··· PAGE EXCERPT

Chicago
Catholic college professor promotes iconography project to help Ukraine
By BY LAURA IERACI, Catholic News Service | Published April 27, 2022
CHICAGO (CNS)—”It is happening.”
Three words in a text message from a friend in London alerted Paul Gavrilyuk that Russia’s invasion on Ukraine had begun.
From his home in St. Paul, Minnesota, he immediately called his brother in Lithuania, who agreed their elderly parents should evacuate Kyiv. It took about 200 phone calls between the two of them to convince their parents to flee.
It took their parents six days to drive through seven countries to Lithuania—a trip that in normal times would have taken an hour by plane—due to the mass evacuation from Ukraine.
Born in Kyiv, Gavrilyuk works as a professor at the University of St. Thomas in St. Paul, where he holds the Aquinas Chair in Theology and Philosophy. He said Russia’s invasion of Ukraine spurred him into action.

······
··· PROVIDED INFORMATION

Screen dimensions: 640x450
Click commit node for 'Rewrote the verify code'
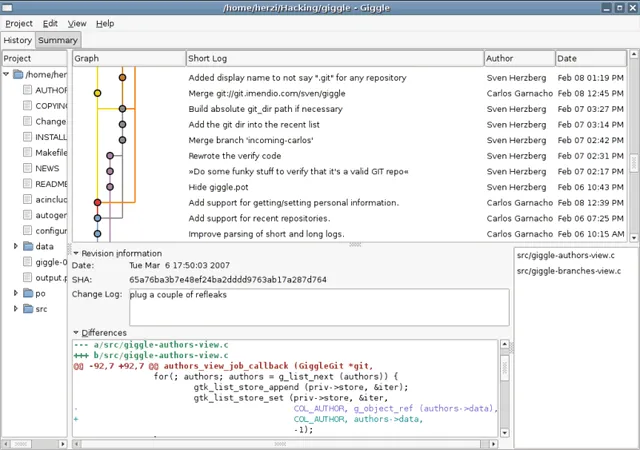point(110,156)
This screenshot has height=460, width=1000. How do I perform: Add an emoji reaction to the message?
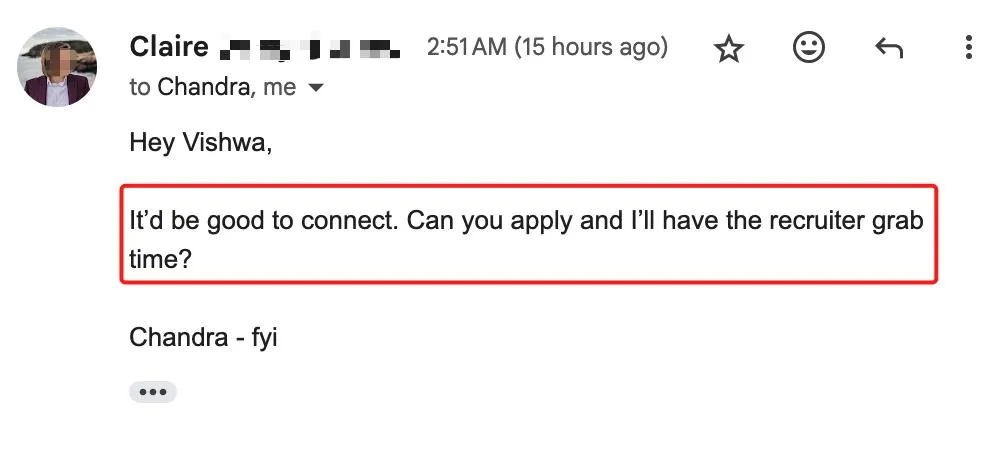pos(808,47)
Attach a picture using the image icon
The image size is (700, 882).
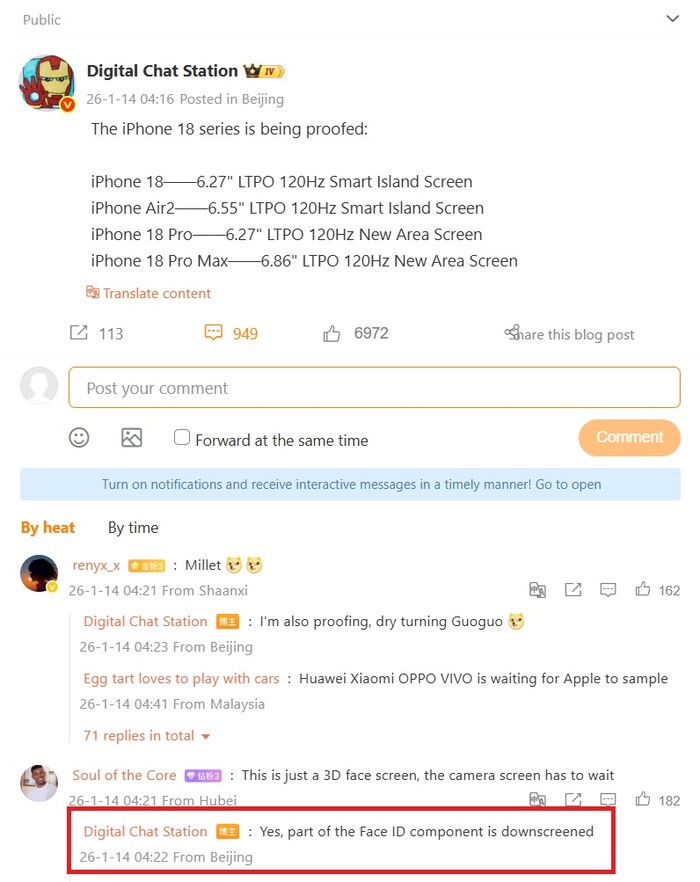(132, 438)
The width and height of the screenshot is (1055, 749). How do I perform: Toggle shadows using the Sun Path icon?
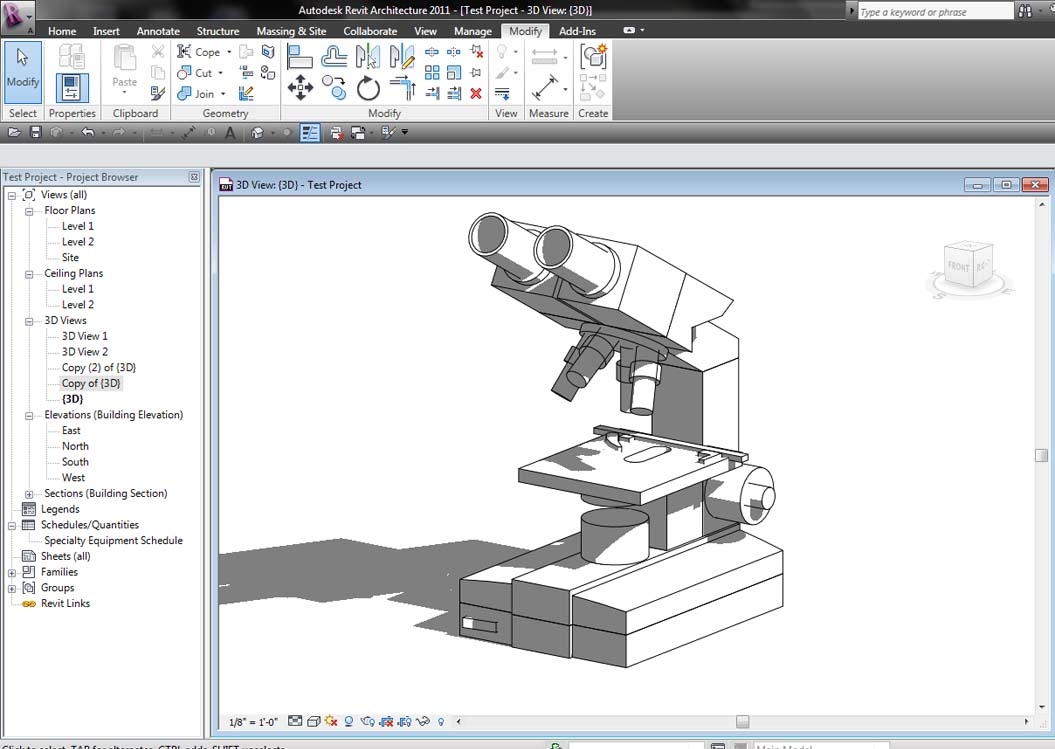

······
··· PROVIDED INFORMATION

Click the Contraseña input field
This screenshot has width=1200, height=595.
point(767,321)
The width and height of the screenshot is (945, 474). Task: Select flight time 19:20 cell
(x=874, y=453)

······

#### QUESTIONS TO ANSWER:
[1] Answer from the article on the iconography project for Ukraine:
(a) Roughly how many phone calls did it take to convince Gavrilyuk's parents to flee?
(b) How many days did his parents' drive to Lithuania take?
(c) What chair does Gavrilyuk hold at the University of St. Thomas?
[2] In the article on the iconography project for Ukraine, shorten the paragraph beginning "From his home in St. Paul, Minnesota" and keep its main facts.
[3] Pick up the article on the Catholic professor's iconography project for Ukraine after its final sentence and continue writing it.
The records were taken from a separate source and bear no relation to the article.

#### EXERCISE RESULTS:
[1]
(a) About 200.
(b) Six days.
(c) The Aquinas Chair in Theology and Philosophy.

[2] From St. Paul, Minnesota, Gavrilyuk called his brother in Lithuania right away. They agreed that their elderly parents should leave Kyiv, and convincing them took about 200 calls between the two brothers.

[3]
“February 24th in my own life marks a point at which I had to set my scholarship aside, as much as I love the life of the mind, and really focus on one question, and that is, ‘What could I do effectively to effect peace and fight the war by peaceful means?'”
He found an answer partnering with prominent business leaders and academics, as well as people with “extraordinary organizational abilities,” to found the nonprofit organization Rebuild Ukraine.
And as a way to raise awareness and funds, Gavrilyuk turned to an iconography project with the mission to expose the ongoing tragedy of war in Ukraine and to raise funds for a voluntary mobile hospital.
The iconography project is the work of Oleksandr Klymenko and Sofia Atlantova, a husband-and-wife team of iconographers based in Kyiv. They have been painting icons on the lids of used ammunition boxes since 2014, when the war in Ukraine’s Donbas region against Russian-backed separatists began.
Their sacred art pieces have come to be known as “Icons on Ammo Boxes” and have toured 13 countries, 45 cities, and 90 locations to date.
On March 31, Gavrilyuk brought the 91st exhibit of Icons on Ammo Boxes, co-sponsored by the Catholic Near East Welfare Association to Annunciation Byzantine Catholic Church in the Chicago suburb of Homer Glen, Illinois.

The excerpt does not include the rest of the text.